Why does Exchange recommend /3GB if you have more than 1GB of physical memory?
If you look through the Knowledge Base, you’ll see an article that say that Exchange 2000 requires the /3GB switch with more than 1 gigabyte of physical RAM. Yet I’ve been writing all this time that /3GB has nothing to do with physical RAM. What’s the deal? The title of the article could be a bit clearer. It really should be something more like “Exchange 2000 requires the /3GB switch to take advantage of more than 1 gigabyte of physical RAM”. It appears that Exchange 2000 doesn’t use the bank-switching technique I described in an earlier entry. (I don’t blame them.
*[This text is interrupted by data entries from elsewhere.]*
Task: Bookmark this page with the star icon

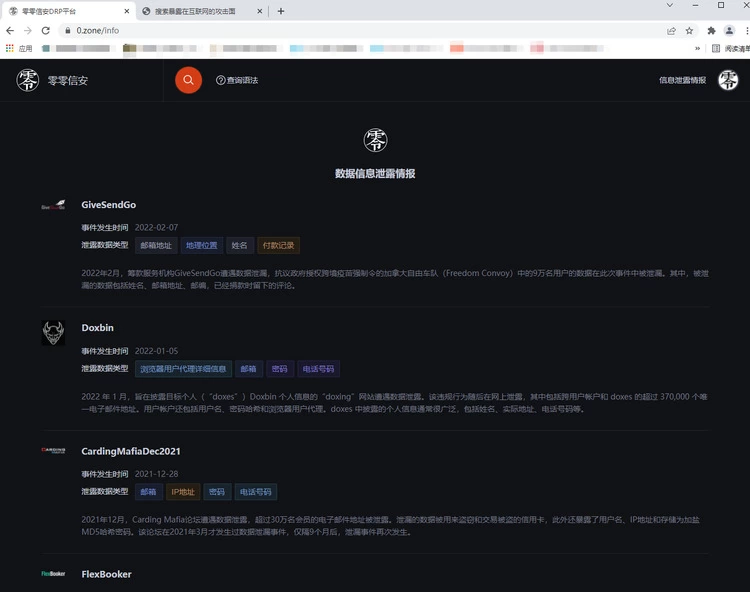Action: pos(689,31)
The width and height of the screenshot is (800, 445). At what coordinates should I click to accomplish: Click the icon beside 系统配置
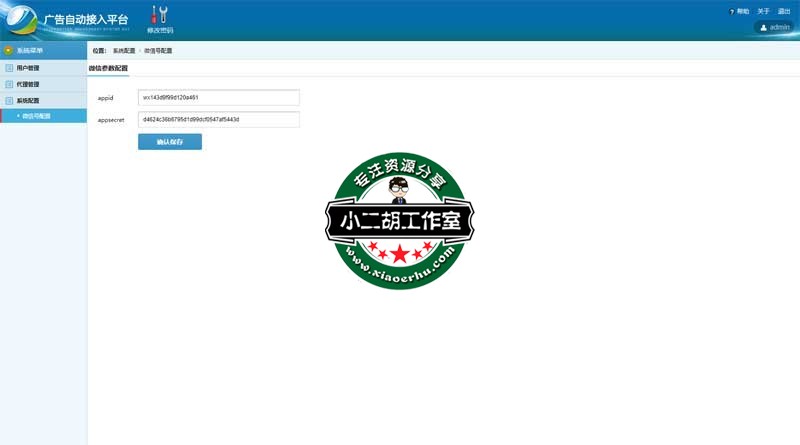9,100
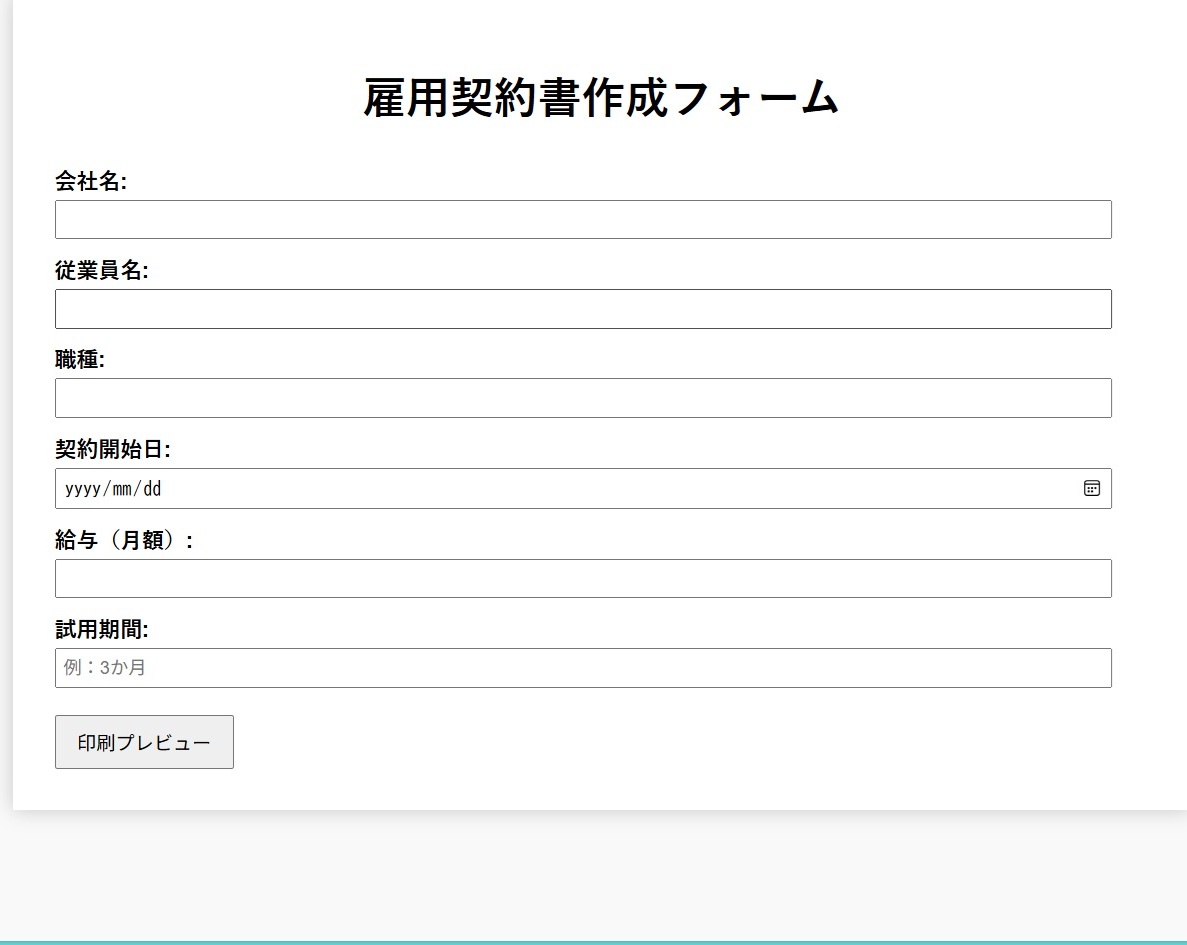The height and width of the screenshot is (945, 1187).
Task: Click the 雇用契約書作成フォーム heading
Action: pyautogui.click(x=600, y=98)
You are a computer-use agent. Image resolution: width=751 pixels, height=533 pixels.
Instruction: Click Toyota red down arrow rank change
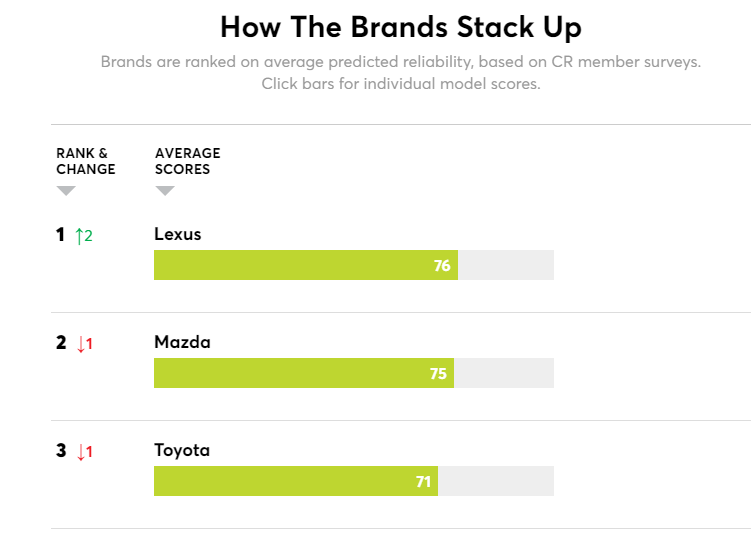point(84,452)
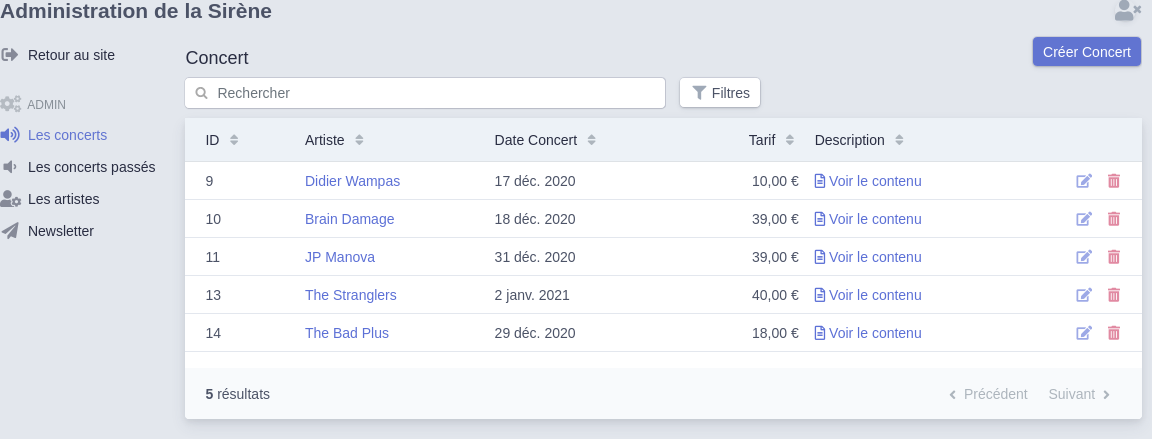Edit the Didier Wampas concert row

point(1084,181)
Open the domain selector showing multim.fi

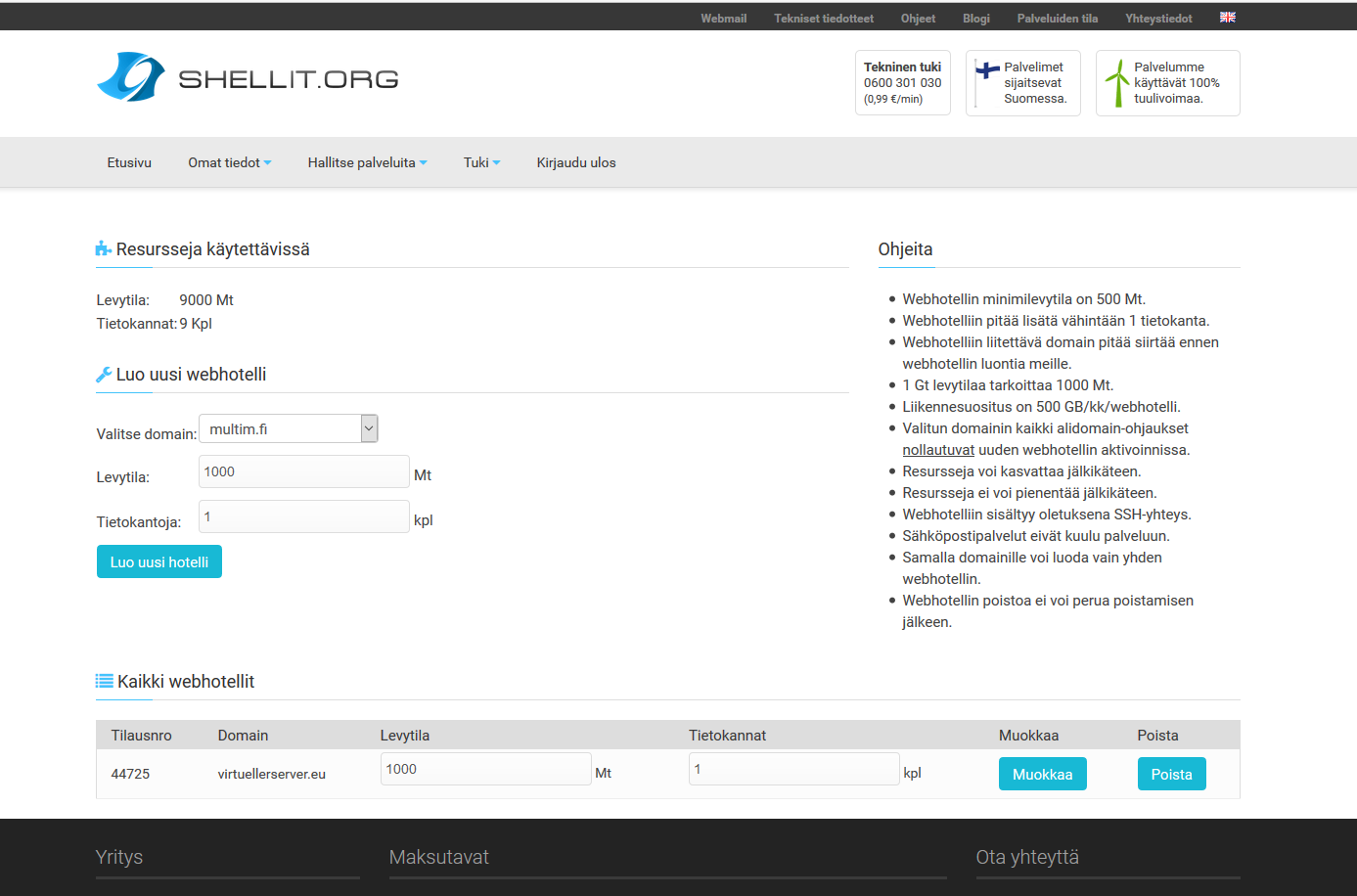(x=288, y=427)
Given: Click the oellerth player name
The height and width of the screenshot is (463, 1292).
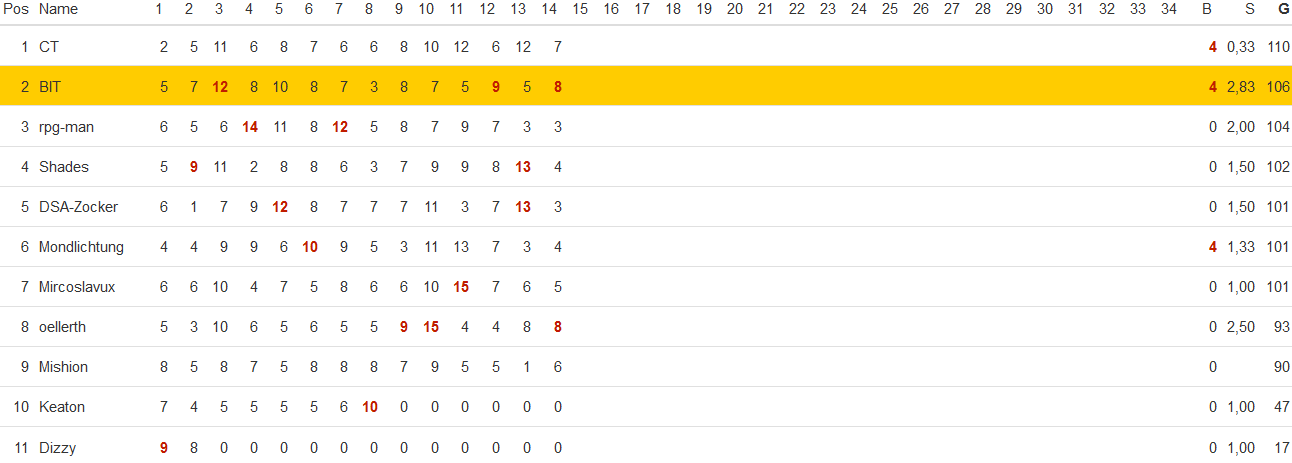Looking at the screenshot, I should tap(63, 327).
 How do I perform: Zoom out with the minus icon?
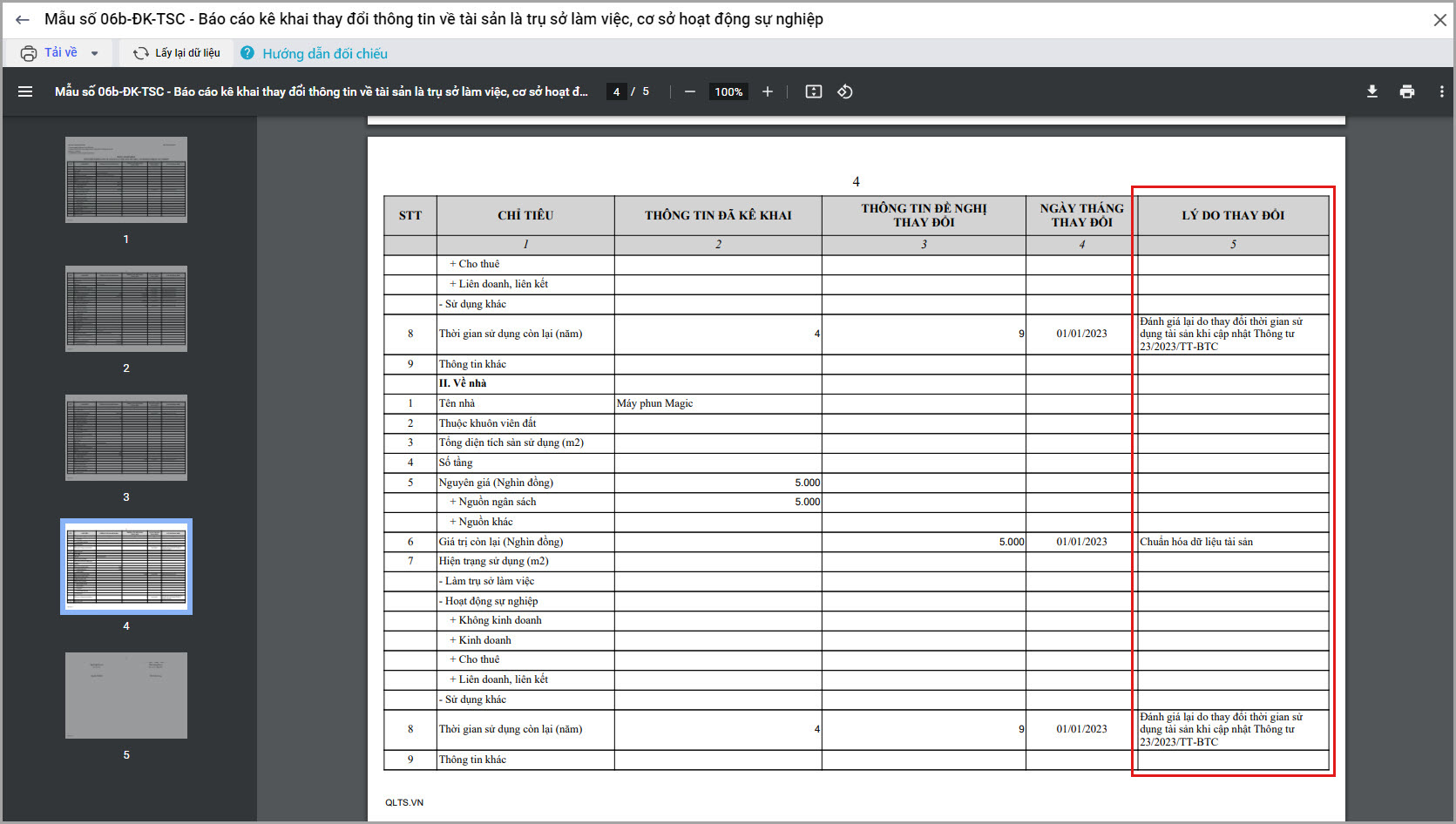click(x=690, y=91)
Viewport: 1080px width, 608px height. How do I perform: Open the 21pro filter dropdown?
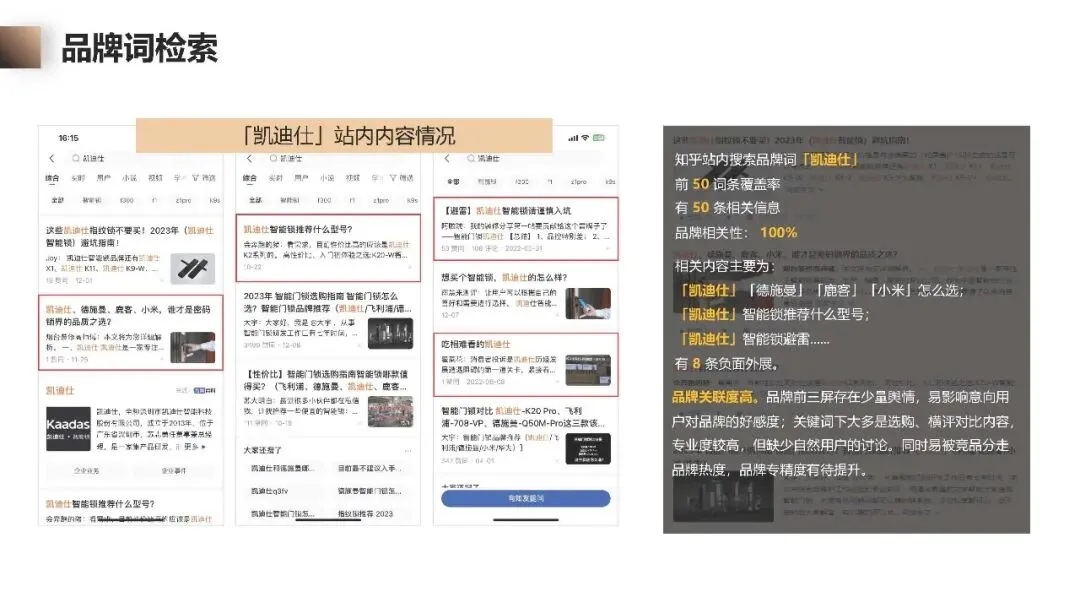182,198
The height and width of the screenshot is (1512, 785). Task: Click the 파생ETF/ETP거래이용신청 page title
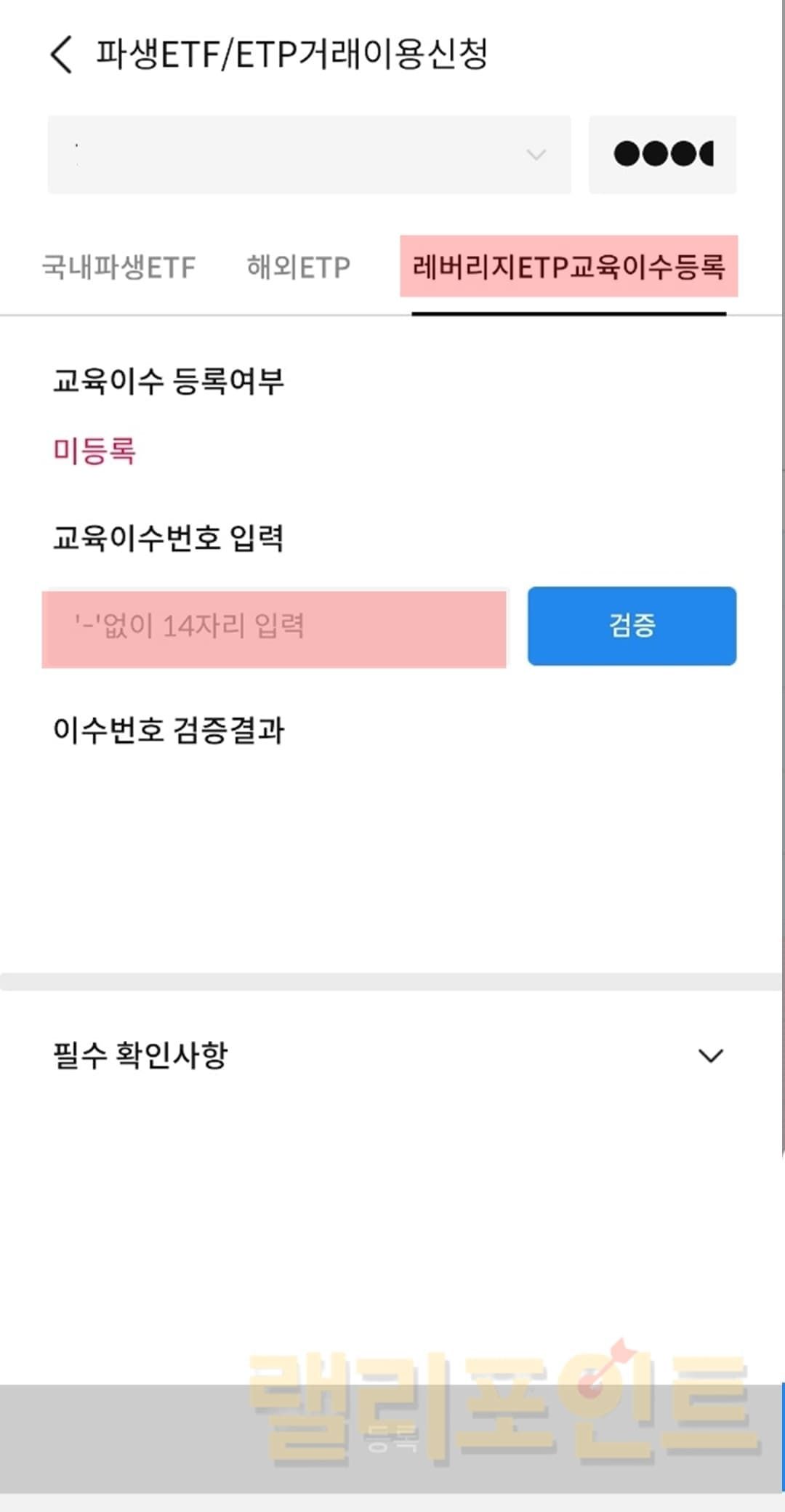(291, 55)
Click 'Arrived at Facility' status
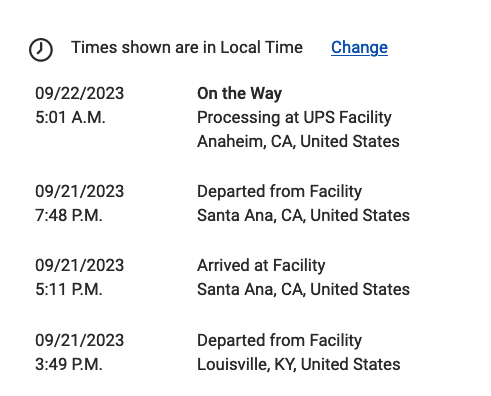Image resolution: width=491 pixels, height=396 pixels. click(261, 266)
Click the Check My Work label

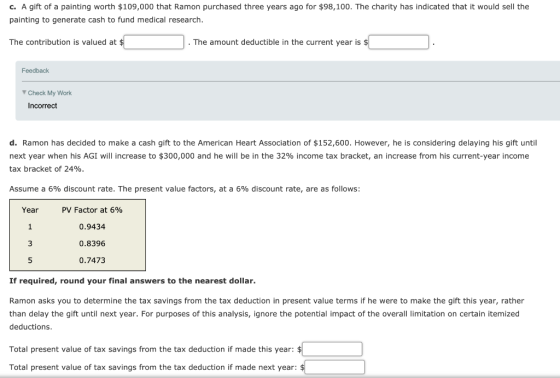click(50, 93)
It’s extraordinarily cumbersome.) Consequently, for Exchange 2000, virtual address space equals virtual memory. The capacity of a program is typically a combination of multiple factors, the lowest of which sets the limit. By analogy, suppose you need two piece of bread, two pieces of bologna, and a slice of cheese to make a bologna and cheese sandwich. Whichever ingredient you run out of first determines how many sandwiches you can make. If you run out of cheese first, adding more bologna won’t help any. Okay, so what do bologna and cheese sandwiches have to do with Exchange 2000?
From the description in the article, it appears that the store.exe program is RAM-constrained most of the time (you run out of cheese first). But once you get the memory on the machine up to one gigabyte, you have excess RAM and address space becomes the new limiting factor. (You added plenty of cheese and now you’ve run out of bologna.) That’s where the /3GB switch comes in. It increases the user-mode address space, thereby relieving pressure on the address space constraint.